REQUIRED ACTION: Word for word, return the lines from the start of the entries below through the line that has "Tap the 팔도비빔면 156g, 20개 product title".

:: ENTRIES SUPPLIED ::

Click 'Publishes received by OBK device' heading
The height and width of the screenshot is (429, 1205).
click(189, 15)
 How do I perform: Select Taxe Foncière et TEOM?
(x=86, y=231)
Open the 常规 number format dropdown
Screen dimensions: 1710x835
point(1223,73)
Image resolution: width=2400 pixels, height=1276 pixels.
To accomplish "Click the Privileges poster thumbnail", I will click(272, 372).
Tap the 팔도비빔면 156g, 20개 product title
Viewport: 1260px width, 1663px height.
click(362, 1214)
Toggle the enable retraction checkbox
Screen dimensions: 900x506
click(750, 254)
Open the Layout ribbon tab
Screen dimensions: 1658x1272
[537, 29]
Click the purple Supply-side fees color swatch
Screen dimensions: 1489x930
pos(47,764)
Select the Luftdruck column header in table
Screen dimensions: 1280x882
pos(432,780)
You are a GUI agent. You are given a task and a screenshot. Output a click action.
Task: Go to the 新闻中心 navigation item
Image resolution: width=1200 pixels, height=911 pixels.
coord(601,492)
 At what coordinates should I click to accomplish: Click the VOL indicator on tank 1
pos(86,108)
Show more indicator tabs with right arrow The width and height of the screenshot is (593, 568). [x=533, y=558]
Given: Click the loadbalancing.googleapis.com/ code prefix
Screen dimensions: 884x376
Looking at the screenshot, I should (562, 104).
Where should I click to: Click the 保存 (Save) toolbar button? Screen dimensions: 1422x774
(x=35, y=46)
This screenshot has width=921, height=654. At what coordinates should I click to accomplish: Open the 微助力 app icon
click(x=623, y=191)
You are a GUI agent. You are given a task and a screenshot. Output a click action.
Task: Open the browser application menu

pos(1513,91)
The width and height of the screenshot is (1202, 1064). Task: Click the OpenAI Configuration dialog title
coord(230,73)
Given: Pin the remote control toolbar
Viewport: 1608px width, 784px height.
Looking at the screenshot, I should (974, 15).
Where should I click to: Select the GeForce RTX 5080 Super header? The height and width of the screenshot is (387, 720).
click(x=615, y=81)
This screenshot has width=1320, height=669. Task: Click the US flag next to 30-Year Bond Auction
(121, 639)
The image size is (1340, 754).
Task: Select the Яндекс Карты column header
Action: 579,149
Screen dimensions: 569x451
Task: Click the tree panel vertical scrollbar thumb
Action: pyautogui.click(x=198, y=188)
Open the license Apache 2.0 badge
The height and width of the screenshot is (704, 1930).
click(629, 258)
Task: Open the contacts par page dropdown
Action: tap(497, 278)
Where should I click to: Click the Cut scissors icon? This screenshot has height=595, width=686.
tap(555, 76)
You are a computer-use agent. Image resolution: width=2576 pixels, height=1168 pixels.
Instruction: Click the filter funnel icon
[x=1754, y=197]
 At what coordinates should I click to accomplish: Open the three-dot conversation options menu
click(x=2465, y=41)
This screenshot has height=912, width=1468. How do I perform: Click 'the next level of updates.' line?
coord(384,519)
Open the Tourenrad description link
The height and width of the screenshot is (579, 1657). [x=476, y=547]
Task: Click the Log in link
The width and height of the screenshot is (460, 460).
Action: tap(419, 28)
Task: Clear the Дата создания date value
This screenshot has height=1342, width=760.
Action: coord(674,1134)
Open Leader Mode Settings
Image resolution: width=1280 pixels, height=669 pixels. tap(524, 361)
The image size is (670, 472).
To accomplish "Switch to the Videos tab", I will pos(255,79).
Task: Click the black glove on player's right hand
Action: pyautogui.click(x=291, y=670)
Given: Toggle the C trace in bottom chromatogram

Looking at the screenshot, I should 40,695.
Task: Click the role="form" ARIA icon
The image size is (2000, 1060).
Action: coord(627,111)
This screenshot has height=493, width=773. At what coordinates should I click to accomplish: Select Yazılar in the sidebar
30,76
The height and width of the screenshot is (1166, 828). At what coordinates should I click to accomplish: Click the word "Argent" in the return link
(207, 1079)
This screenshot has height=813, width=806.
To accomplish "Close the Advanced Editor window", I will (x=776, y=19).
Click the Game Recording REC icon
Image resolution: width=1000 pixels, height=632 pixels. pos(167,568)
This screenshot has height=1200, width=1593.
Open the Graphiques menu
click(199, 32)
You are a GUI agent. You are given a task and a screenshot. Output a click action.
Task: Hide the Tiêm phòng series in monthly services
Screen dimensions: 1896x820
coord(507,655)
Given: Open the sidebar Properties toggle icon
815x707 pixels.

:::

SOLUTION FOR THIS TASK:
Click 'Publishes received by OBK device' heading
The height and width of the screenshot is (429, 1205).
click(189, 15)
 How do I perform: Select Taxe Foncière et TEOM?
(x=86, y=231)
Open the 常规 number format dropdown
Screen dimensions: 1710x835
point(1223,73)
Image resolution: width=2400 pixels, height=1276 pixels.
To accomplish "Click the Privileges poster thumbnail", I will click(272, 372).
Tap the 팔도비빔면 156g, 20개 product title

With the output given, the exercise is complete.